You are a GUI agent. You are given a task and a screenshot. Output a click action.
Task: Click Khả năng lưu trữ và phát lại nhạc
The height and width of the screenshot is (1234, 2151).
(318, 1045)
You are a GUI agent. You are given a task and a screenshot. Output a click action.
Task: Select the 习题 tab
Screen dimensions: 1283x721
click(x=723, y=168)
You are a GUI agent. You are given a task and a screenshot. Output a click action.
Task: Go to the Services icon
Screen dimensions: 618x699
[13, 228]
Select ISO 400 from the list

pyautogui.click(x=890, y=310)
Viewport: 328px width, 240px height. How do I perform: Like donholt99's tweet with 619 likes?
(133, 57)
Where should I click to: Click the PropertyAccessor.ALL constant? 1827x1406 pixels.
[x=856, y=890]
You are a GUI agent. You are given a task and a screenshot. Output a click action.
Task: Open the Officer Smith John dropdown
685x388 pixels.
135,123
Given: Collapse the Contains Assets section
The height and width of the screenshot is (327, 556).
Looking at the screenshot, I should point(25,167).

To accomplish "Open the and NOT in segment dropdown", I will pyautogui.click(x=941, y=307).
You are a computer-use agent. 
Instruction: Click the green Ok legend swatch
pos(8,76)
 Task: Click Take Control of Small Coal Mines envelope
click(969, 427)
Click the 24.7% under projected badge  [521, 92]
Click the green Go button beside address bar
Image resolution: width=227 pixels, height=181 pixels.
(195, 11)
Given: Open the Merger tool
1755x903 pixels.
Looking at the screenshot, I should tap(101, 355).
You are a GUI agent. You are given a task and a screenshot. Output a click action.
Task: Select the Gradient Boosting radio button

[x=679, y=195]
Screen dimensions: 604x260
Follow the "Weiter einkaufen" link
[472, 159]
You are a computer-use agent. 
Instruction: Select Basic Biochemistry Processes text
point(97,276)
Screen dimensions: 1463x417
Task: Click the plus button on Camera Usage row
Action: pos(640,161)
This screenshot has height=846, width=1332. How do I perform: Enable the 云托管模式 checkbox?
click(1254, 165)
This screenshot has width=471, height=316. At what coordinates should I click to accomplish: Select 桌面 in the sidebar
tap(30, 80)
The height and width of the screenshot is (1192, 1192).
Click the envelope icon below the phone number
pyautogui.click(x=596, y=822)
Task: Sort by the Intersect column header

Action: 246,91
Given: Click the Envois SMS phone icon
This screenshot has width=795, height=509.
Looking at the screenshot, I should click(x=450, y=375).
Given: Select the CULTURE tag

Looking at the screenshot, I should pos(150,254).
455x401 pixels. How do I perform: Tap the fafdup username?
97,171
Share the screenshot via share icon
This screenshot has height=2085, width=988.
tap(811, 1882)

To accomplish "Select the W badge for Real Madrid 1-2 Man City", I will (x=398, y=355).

GIVEN REQUEST
Locate every line above that contains the word "button", and copy each of those lines.

CORRECT RESPONSE
Click the green Go button beside address bar
Task: Select the Gradient Boosting radio button
Task: Click the plus button on Camera Usage row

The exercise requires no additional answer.